The insurer’s objection to Special Issue One was, in part, that it was a comment on the weight of the evidence, causing the jury to believe the court found the damages alleged in the interior and exterior of the house were the result of an occurrence of August 6, 1980, when the evidence was very much in dispute as to when such damage actually occurred. Among other objections to Special Issue One, the insurer complained there should be a finding that plaintiff sustained damages subsequent to the effective date of the policy, or coverage liability would not be shown.

The objection to the attorneys’ fees special issue was that there was no evidence or finding as to how much would be a reasonable fee for recovery of damages by the Blocks against CSI which would be covered by the policy.

The objections to the special issues went to the period of coverage by the policy. A review of the statement of facts indicates this was without question a seriously contested issue. The burden of proof was on the plaintiffs to show the loss occurred and their claim fell within the coverage period, and a special issue upon which the jury could base its finding should have been submitted. This was not an affirmative defense to be pleaded and disproved by the insurer. The insured’s general denial put the burden on plaintiffs to prove coverage. The objections to the special issues properly preserved the insurer’s points to form the basis for its motion for judgment n.o.v. TEX.R.CIV.P. 301.

The trial court correctly denied the Block’s motion for directed verdict. I would hold it correctly granted the insurer’s motion for judgment n.o.v. The prior judgment agreed to by CSI and the Blocks was introduced in evidence by the Blocks, and testimony regarding the roof, alleged damages to the interior and exterior of the house, and attorney’s fees, all subjects of the first judgment, was introduced by both parties. There is no case with similar facts cited by the majority to show how the present insurer’s position constitutes a collateral attack on a judgment. It is clear this is not a collateral attack on a judgment. Further, the doctrines of res judica-ta or collateral estoppel do not apply in this case.

The majority says the trial court should have granted the directed verdict because all elements of the cause of action were established as a matter of law, either through evidence presented at trial, or as determined in the agreed judgment. The actual motion, for directed verdict did not allege this but was based on what the Blocks mistakenly perceived to be the burdens of proof of the insurer: The insurer presented no evidence that the agreed judgment was procured by fraud; or that the amount of the judgment was unreasonable; or that the insurer had not wrongfully refused to defend. [The trial court ruled that the insurer had wrongfully refused to defend.]

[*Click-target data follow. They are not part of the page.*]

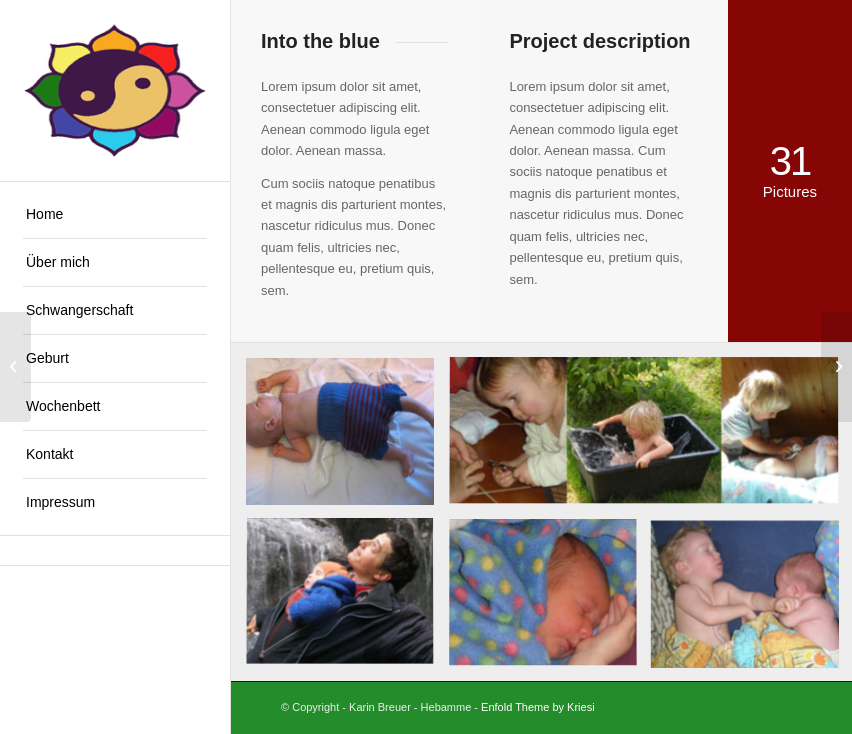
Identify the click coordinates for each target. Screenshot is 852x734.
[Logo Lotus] (115, 90)
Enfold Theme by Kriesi (538, 707)
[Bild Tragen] (347, 601)
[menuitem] (115, 215)
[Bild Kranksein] (550, 601)
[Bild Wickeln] (347, 439)
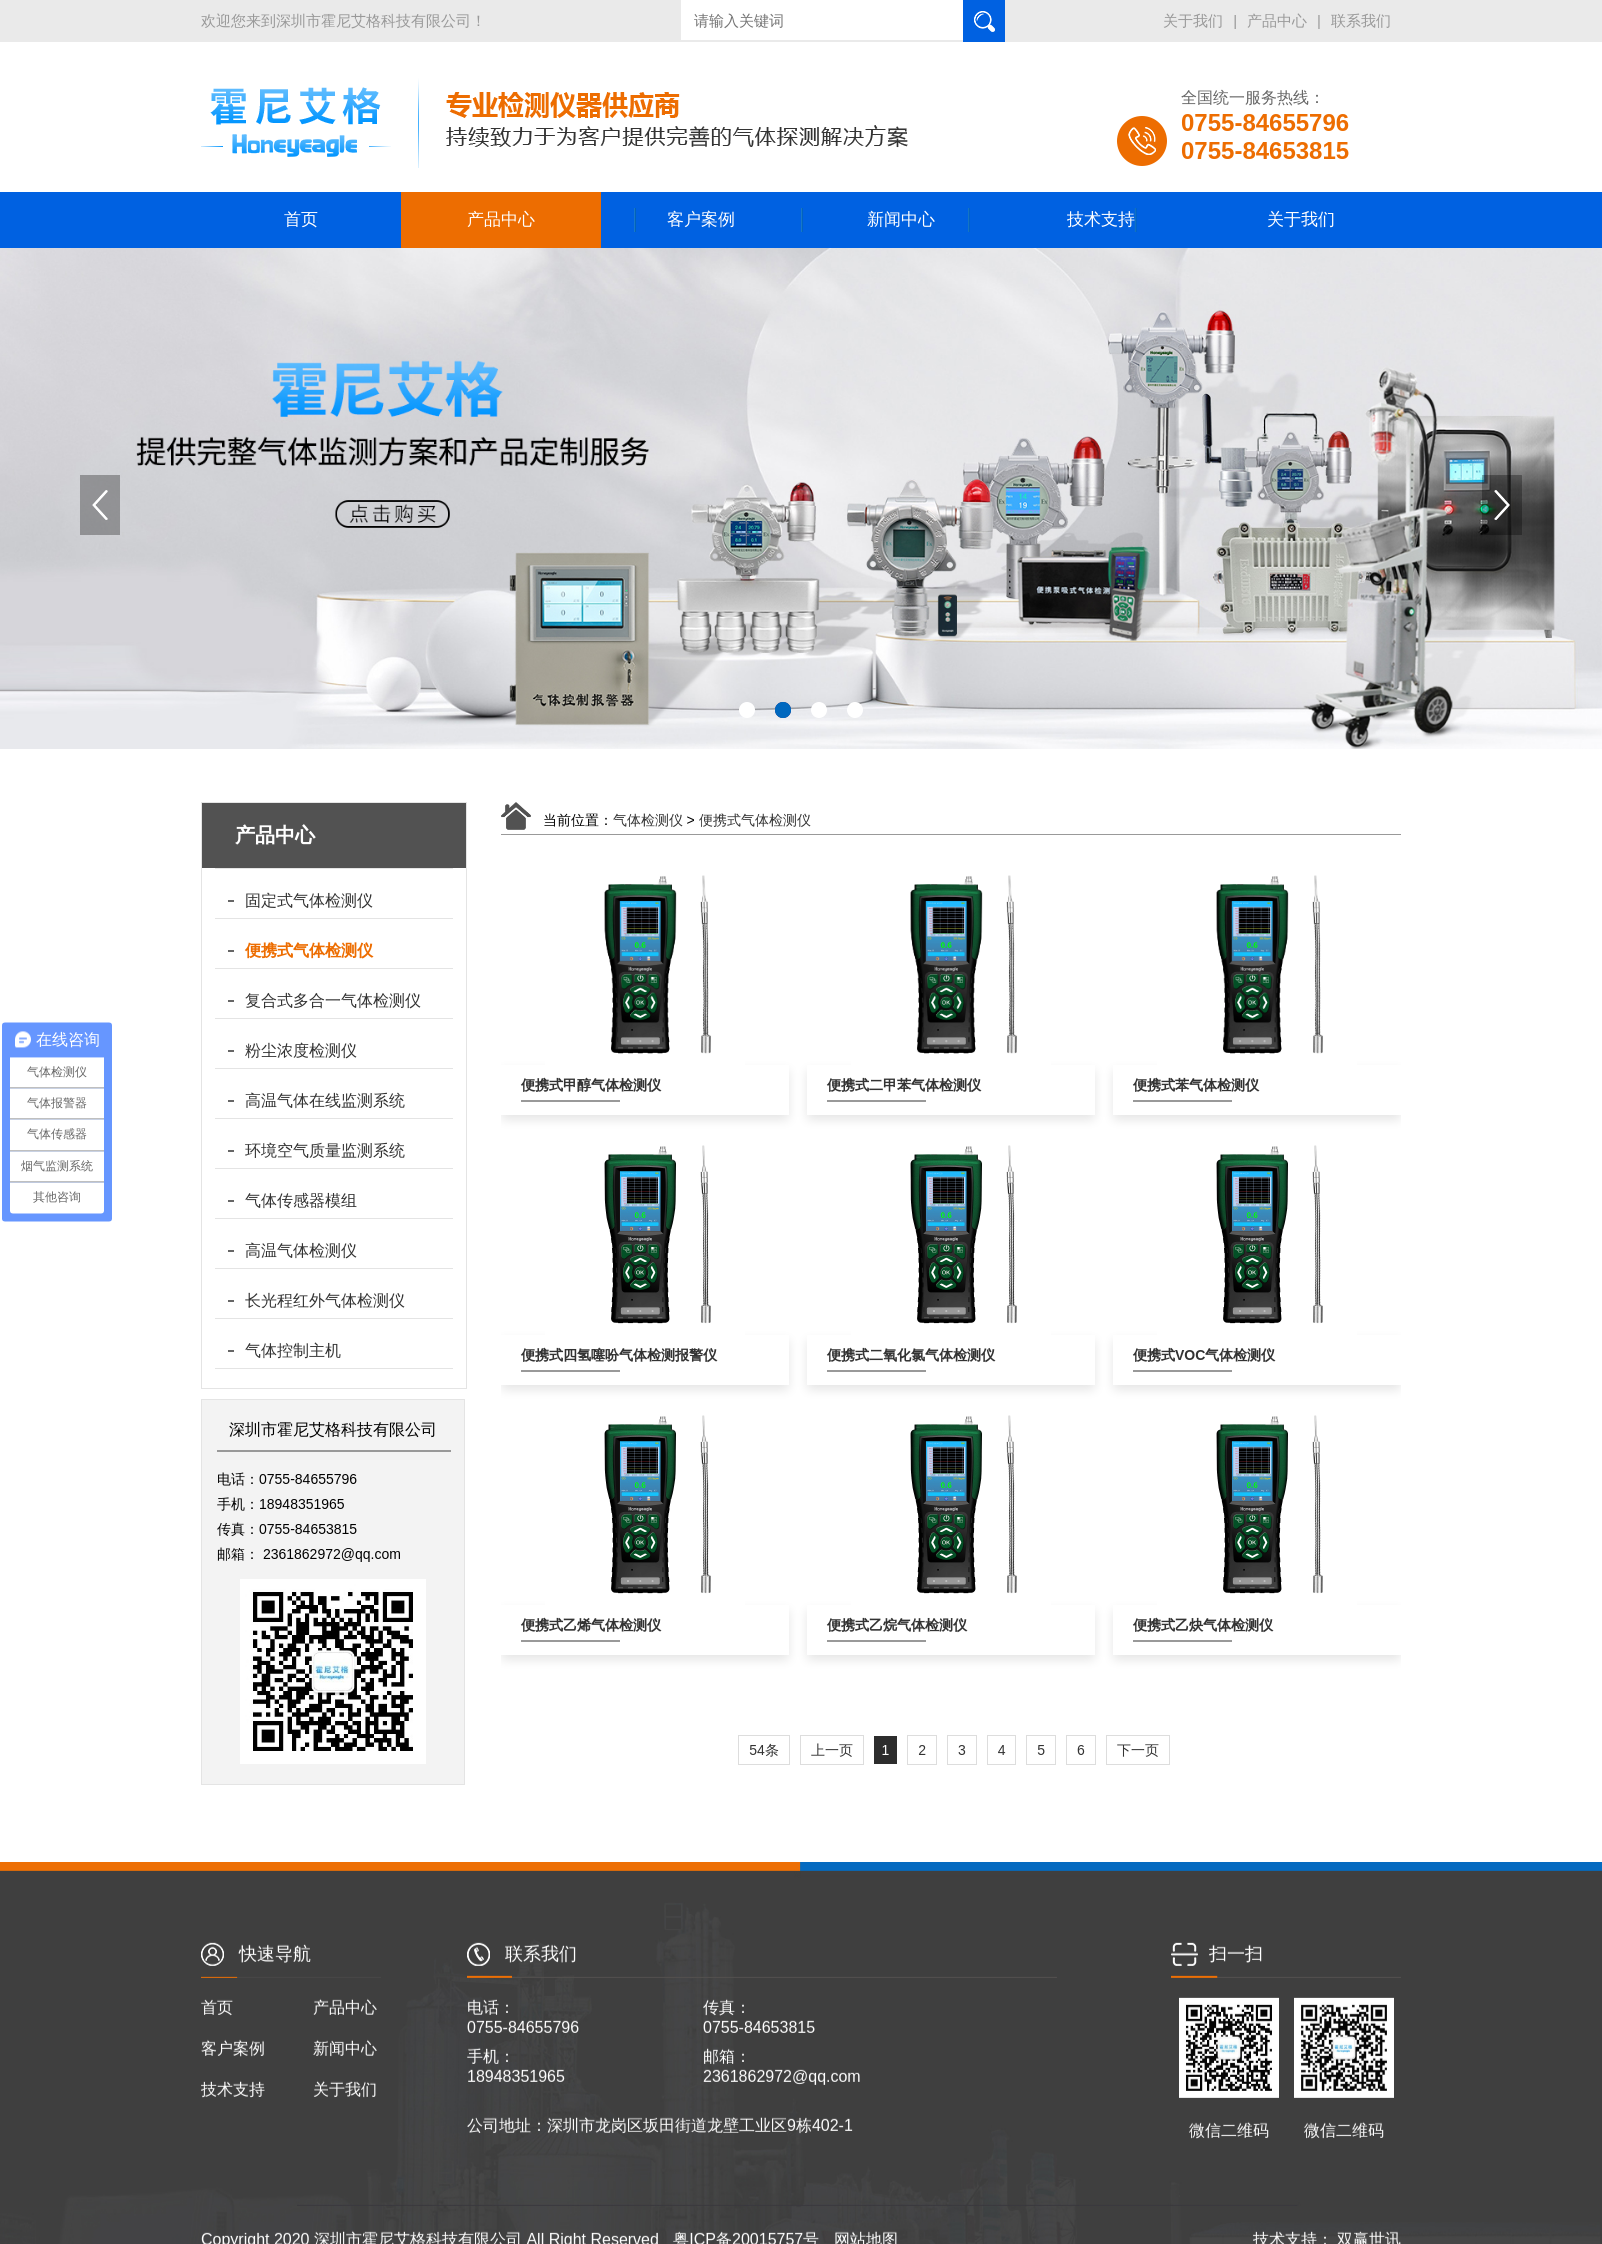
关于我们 (1308, 20)
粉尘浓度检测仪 (301, 1050)
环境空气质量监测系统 (325, 1150)
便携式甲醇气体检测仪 (570, 1085)
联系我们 (1476, 20)
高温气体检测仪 (301, 1250)
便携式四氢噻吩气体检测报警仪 (570, 1355)
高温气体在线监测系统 (325, 1100)
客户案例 (701, 219)
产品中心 (1392, 20)
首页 (301, 219)
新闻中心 (901, 219)
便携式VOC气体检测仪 (1182, 1355)
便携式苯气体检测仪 (1182, 1085)
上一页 (832, 1750)
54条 (764, 1750)
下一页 (1138, 1750)
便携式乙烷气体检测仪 (876, 1625)
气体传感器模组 (301, 1200)
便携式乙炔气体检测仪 (1182, 1625)
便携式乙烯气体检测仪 (570, 1625)
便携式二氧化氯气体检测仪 (876, 1355)
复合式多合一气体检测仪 (333, 1000)
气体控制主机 (293, 1350)
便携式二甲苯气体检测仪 (876, 1085)
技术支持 (1101, 219)
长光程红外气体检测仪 (325, 1300)
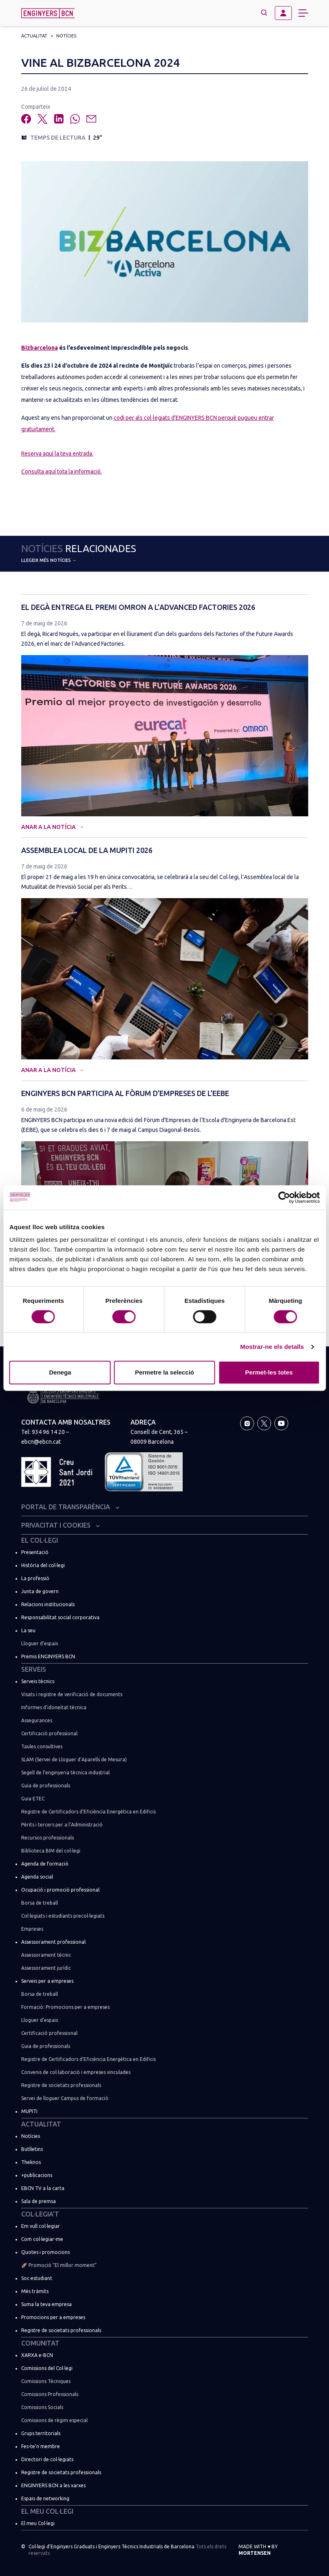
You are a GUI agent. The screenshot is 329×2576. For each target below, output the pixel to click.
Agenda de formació (44, 1863)
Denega (60, 1372)
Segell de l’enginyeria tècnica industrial (65, 1772)
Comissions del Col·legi (47, 2368)
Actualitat (34, 35)
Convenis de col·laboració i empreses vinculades (75, 2072)
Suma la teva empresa (46, 2304)
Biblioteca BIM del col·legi (50, 1850)
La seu (28, 1630)
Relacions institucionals (48, 1604)
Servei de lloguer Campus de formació (64, 2098)
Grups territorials (40, 2433)
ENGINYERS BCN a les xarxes (53, 2485)
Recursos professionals (47, 1837)
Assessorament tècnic (46, 1955)
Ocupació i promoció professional (60, 1889)
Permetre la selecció (164, 1372)
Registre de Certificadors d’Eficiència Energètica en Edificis (88, 1811)
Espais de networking (45, 2498)
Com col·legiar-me (42, 2239)
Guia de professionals (45, 1785)
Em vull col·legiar (40, 2226)
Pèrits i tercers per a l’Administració (62, 1824)
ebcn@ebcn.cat (41, 1441)
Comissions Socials (42, 2407)
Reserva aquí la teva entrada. (57, 453)
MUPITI (29, 2111)
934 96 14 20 (48, 1432)
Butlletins (32, 2149)
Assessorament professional (53, 1942)
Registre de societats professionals (61, 2085)
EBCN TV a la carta (42, 2188)
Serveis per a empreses (47, 1981)
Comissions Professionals (49, 2394)
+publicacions (36, 2175)
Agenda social (37, 1876)
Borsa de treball (39, 1902)
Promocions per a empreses (53, 2317)
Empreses (32, 1928)
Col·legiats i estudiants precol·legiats (62, 1915)
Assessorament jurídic (46, 1968)
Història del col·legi (43, 1565)
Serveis (33, 1669)
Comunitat (40, 2343)
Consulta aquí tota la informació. (61, 471)
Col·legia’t (40, 2214)
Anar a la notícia (49, 827)
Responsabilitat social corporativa (60, 1617)
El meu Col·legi (47, 2511)
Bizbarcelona (39, 347)
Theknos (31, 2162)
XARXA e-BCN (37, 2355)
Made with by (258, 2550)
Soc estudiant (36, 2278)
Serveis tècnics (37, 1681)
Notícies (66, 35)
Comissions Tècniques (46, 2381)
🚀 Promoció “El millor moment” (59, 2265)
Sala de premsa (38, 2201)
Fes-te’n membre (40, 2446)
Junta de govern (40, 1591)
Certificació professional (49, 1733)
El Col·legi (39, 1540)
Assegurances (36, 1720)
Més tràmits (35, 2291)
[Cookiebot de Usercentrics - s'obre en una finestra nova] (284, 1197)
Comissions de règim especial (54, 2420)
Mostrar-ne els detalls (272, 1346)
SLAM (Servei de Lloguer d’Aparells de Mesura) (74, 1759)
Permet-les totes (269, 1372)
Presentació (35, 1552)
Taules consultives (41, 1746)
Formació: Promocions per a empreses (65, 2007)
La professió (35, 1578)
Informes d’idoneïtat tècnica (53, 1707)
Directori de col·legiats (47, 2459)
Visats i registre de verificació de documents (71, 1694)
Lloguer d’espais (39, 1643)
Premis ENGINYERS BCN (48, 1656)
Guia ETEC (32, 1798)
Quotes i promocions (45, 2252)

In this, the second suit, the Blocks had the burden to prove that the damages to the interior and exterior of the house, for which CSI agreed it was liable, occurred during the period of coverage for which the insured was liable to CSI. The insured *182strongly disputed coverage liability. This was an element upon which a finding should have been made. The plaintiff failed to establish this element.

The motion for directed verdict was premised on the belief that the agreed judgment precluded the insured from contesting liability, thereby forbidding denial of policy coverage of the damages before August 1, 1980 and after August 1, 1981. No jury issues establishing coverage were submitted. The reason the trial court could not enter a judgment for the Blocks, who made a motion for judgment on the verdict, was that the jury verdict would not support that judgment. While the court may have granted a new trial under these circumstances, it chose not to do so. Therefore, this court is in no better position to grant the motion for instructed verdict and render judgment.

I would affirm the judgment of the trial court. I respectfully dissent.